• **Given records**:
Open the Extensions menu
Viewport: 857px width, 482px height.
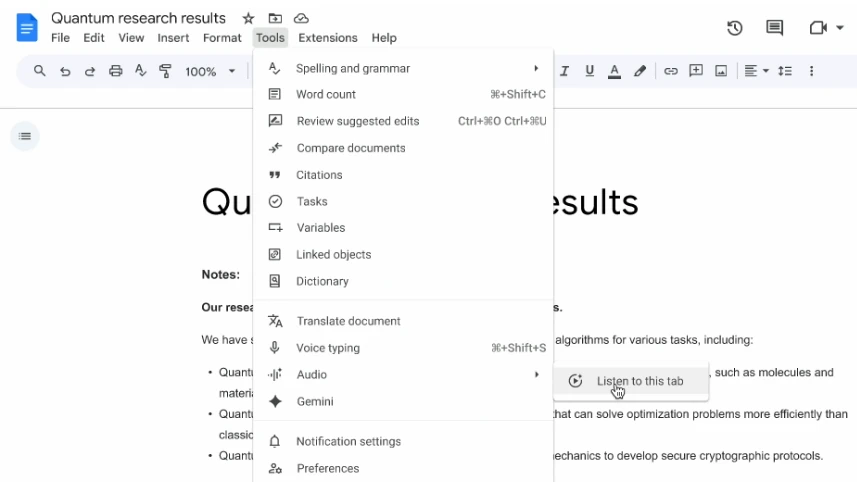327,38
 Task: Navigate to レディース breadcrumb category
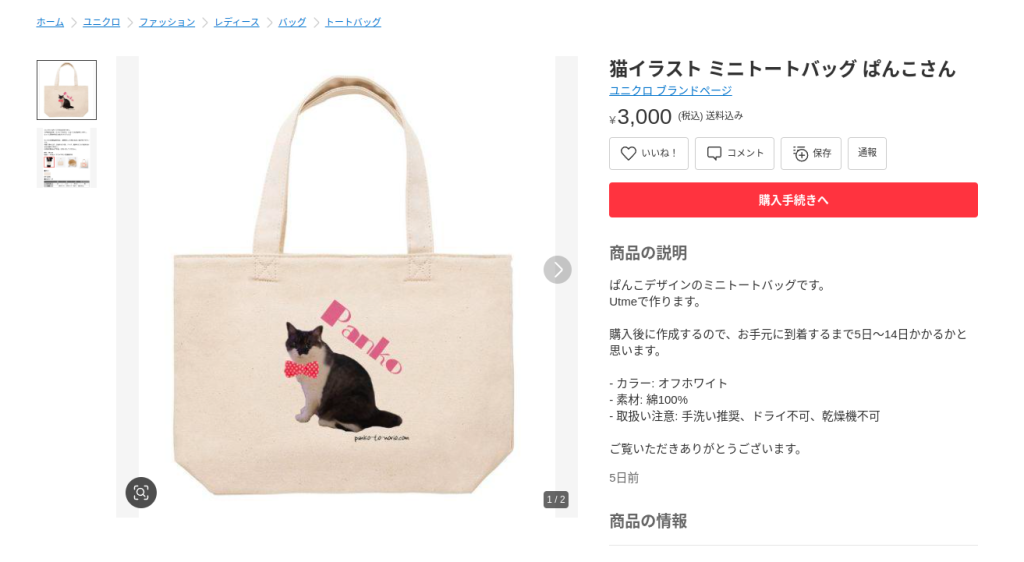point(236,22)
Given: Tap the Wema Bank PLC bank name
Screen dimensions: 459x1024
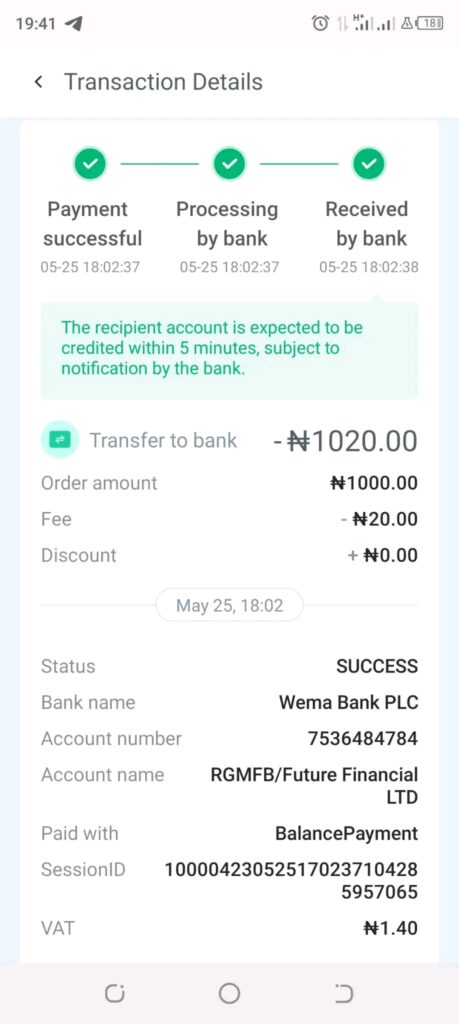Looking at the screenshot, I should tap(349, 703).
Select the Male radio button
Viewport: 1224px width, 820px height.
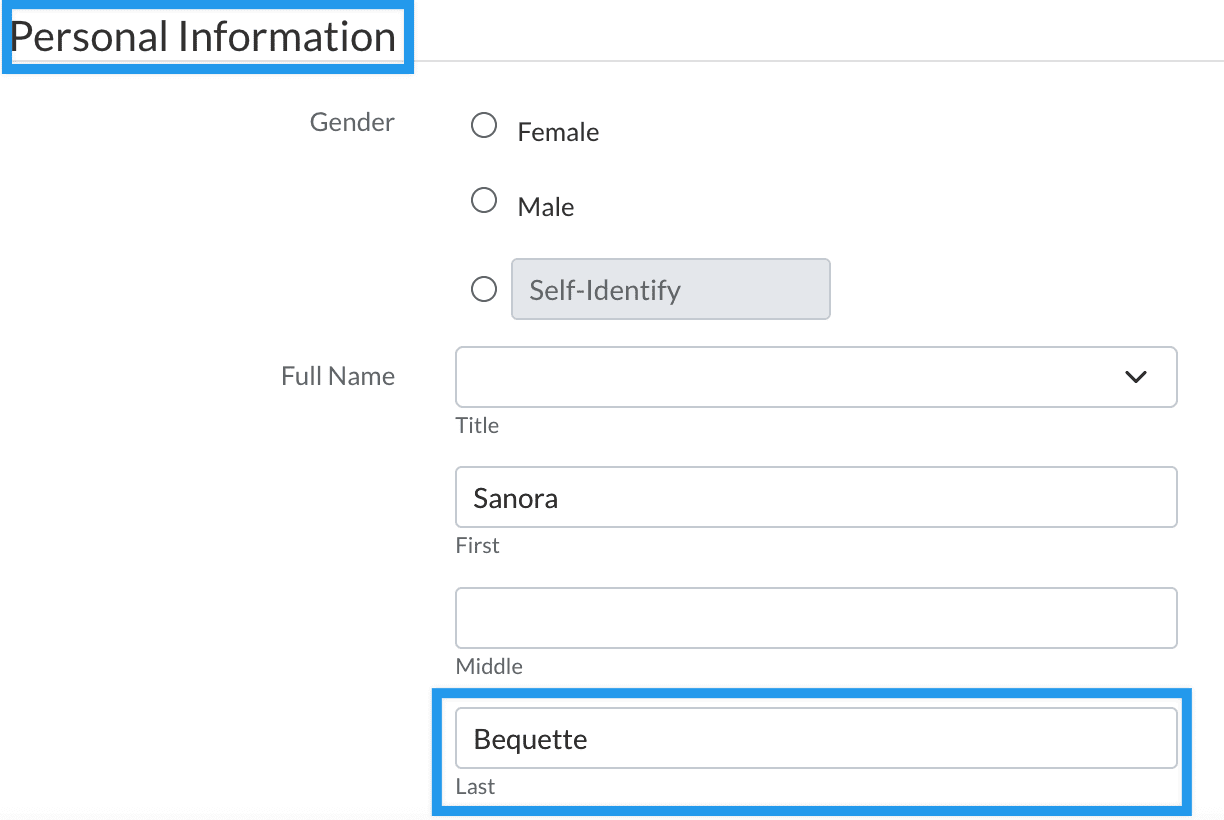pos(484,201)
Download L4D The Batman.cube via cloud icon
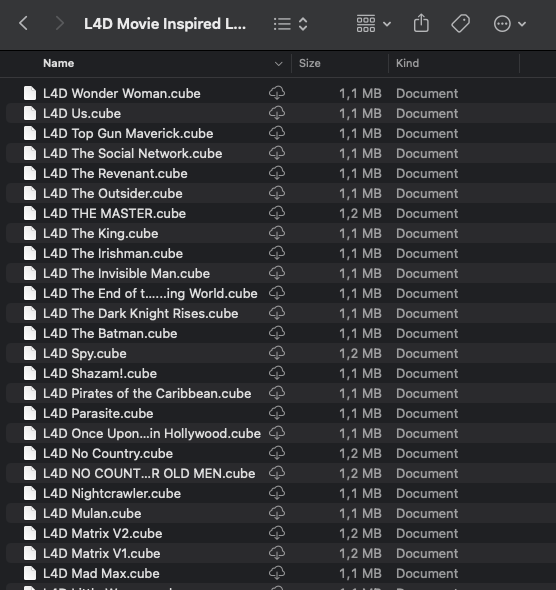This screenshot has height=590, width=556. [277, 333]
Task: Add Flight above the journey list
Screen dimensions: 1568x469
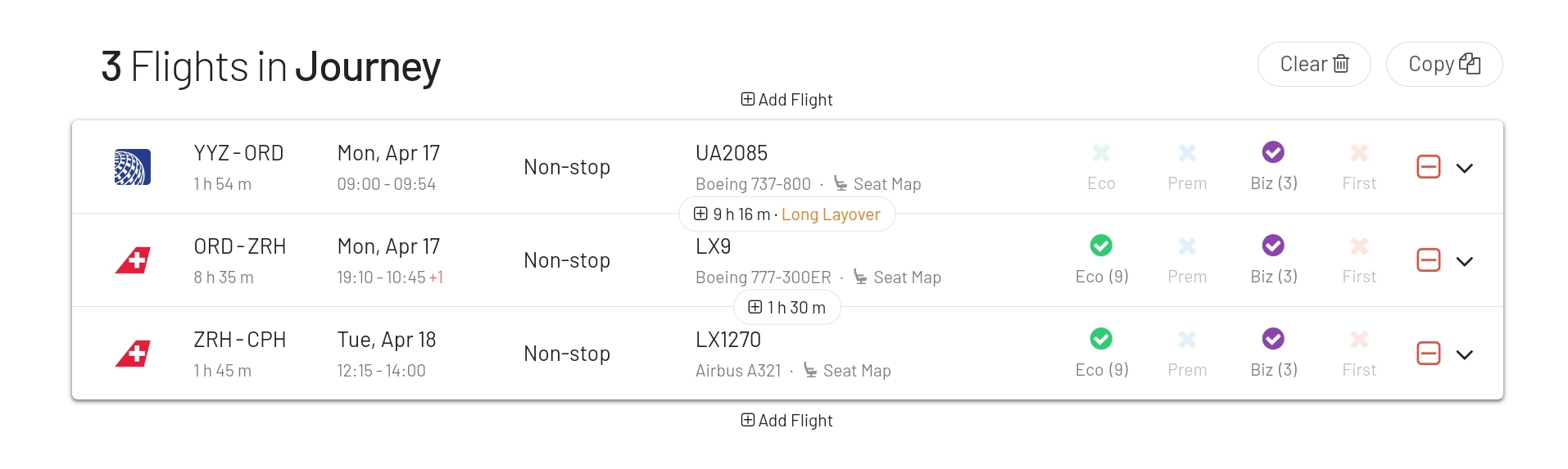Action: pos(786,100)
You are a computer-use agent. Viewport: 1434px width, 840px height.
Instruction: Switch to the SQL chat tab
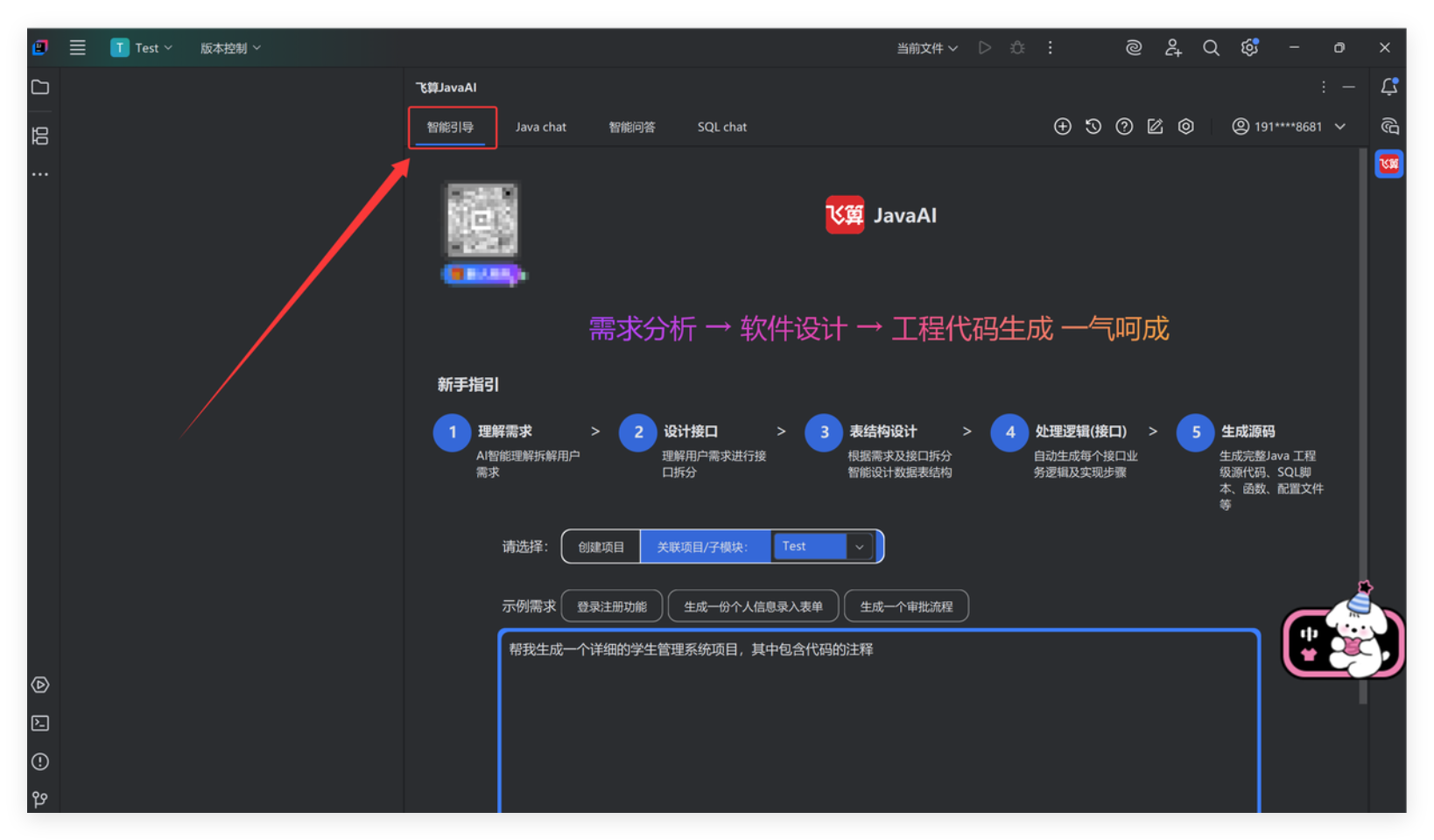[721, 127]
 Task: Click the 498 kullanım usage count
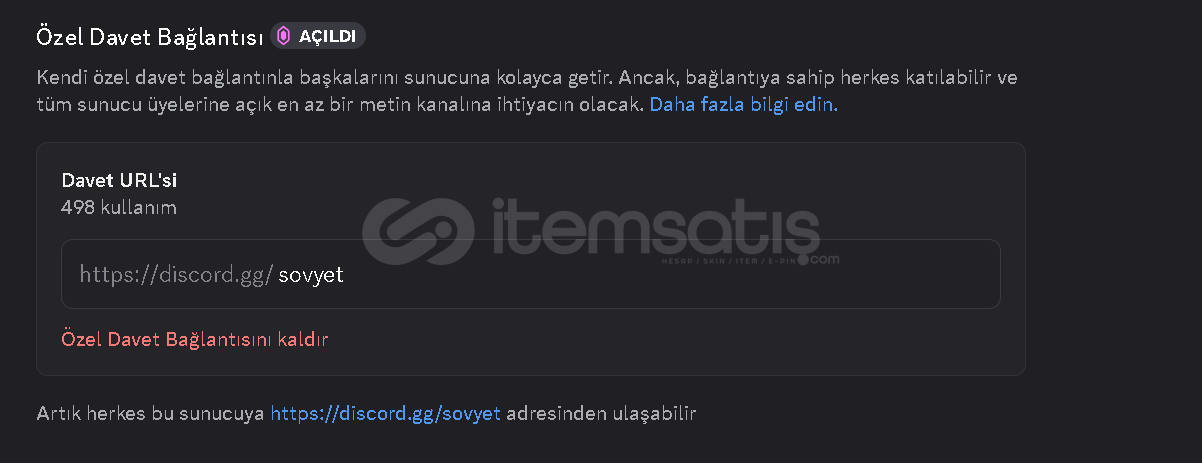click(119, 208)
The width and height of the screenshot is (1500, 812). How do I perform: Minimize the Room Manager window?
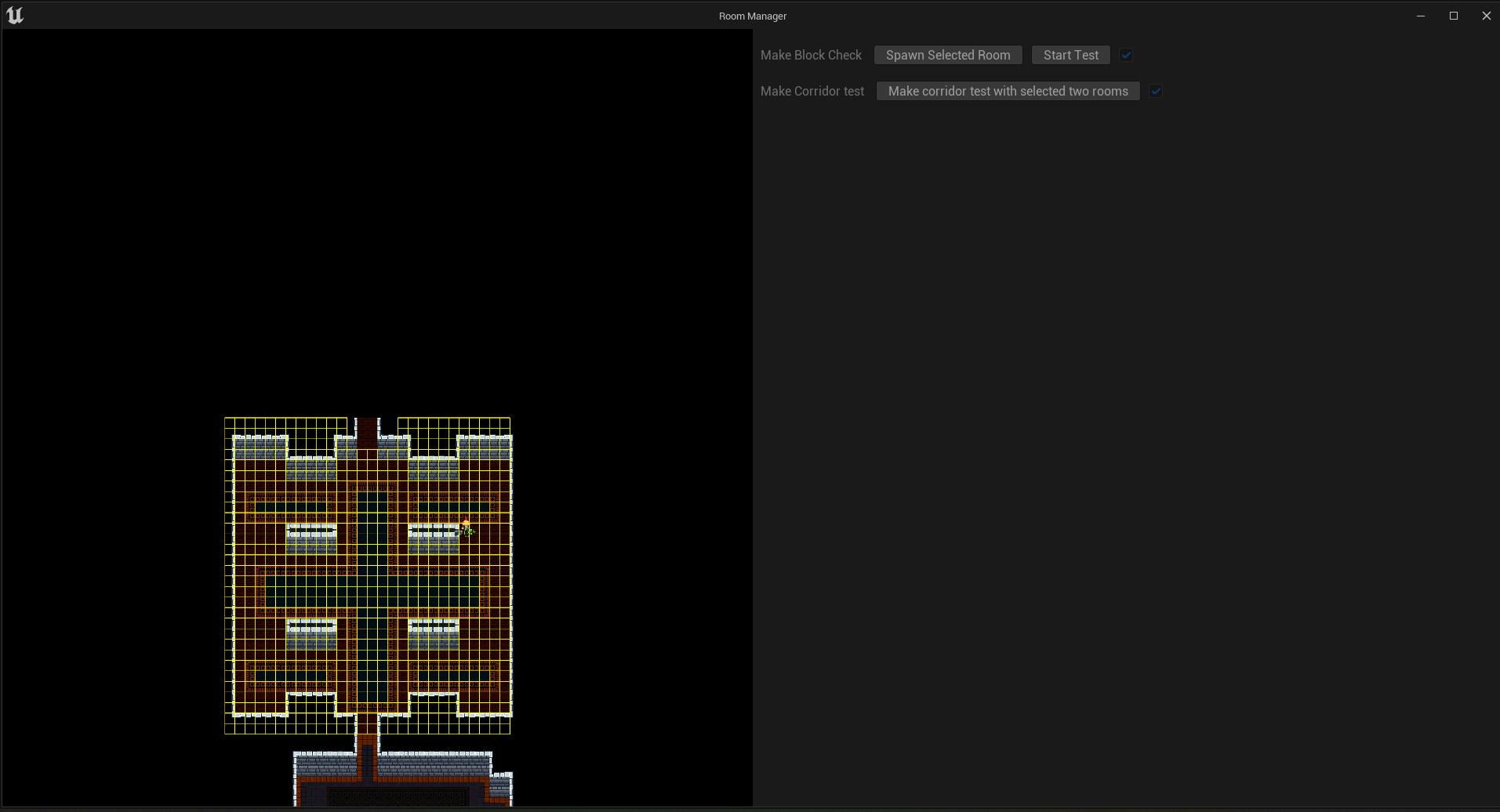coord(1420,16)
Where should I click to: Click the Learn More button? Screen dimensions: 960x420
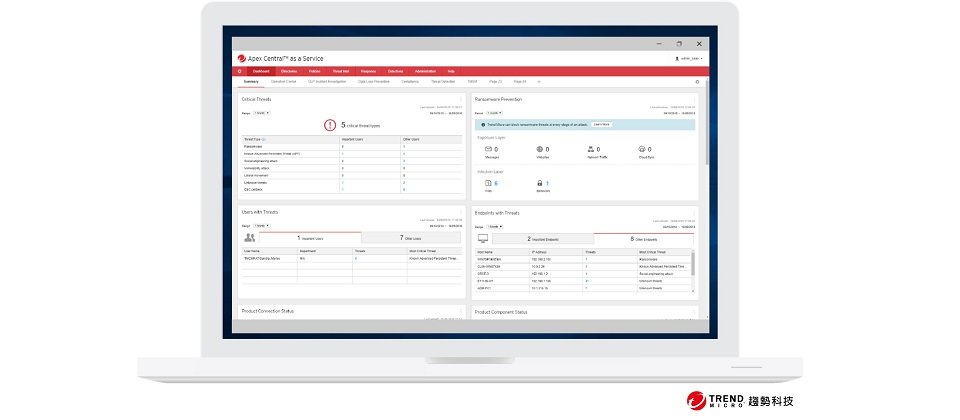click(x=601, y=124)
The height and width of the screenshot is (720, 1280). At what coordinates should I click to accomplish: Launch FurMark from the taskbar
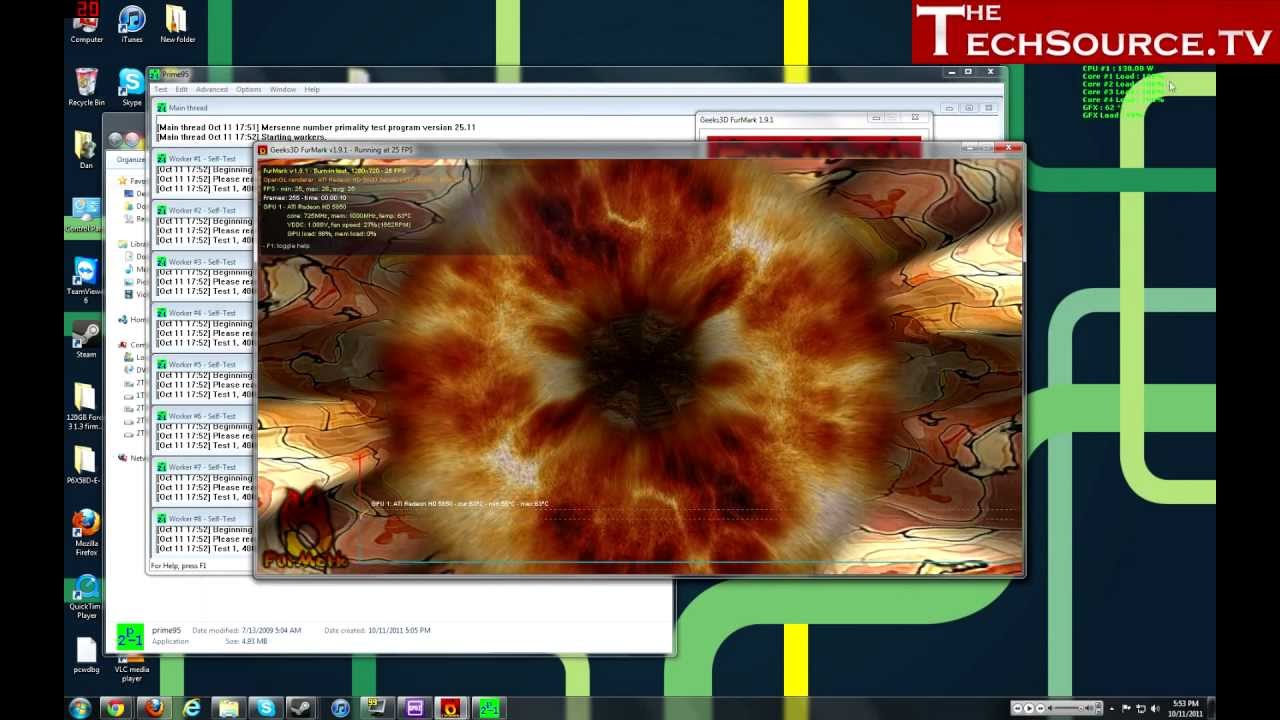tap(450, 708)

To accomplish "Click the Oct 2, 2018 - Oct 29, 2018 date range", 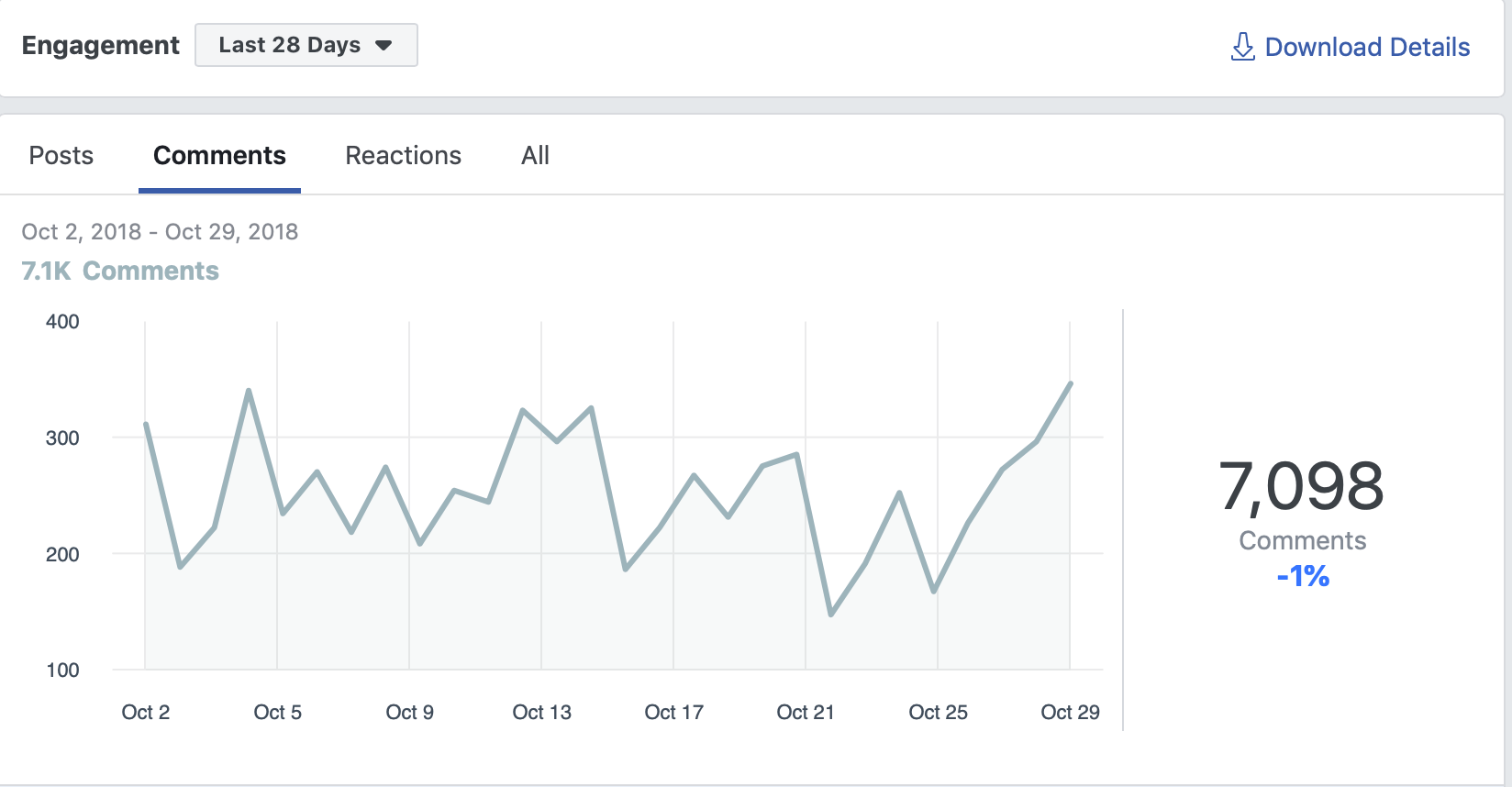I will tap(160, 231).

• **What you are asked to do**: The line containing "Select the Male radio button" marks the end; please output exactly the lines of the listing above from its first line through that line, without pictures.

• **Task answer**:
Open the Extensions menu
Viewport: 857px width, 482px height.
327,38
 Task: Navigate to レディース breadcrumb category
point(236,22)
Given: Tap the Wema Bank PLC bank name
Screen dimensions: 459x1024
Looking at the screenshot, I should tap(349, 703).
Select the Male radio button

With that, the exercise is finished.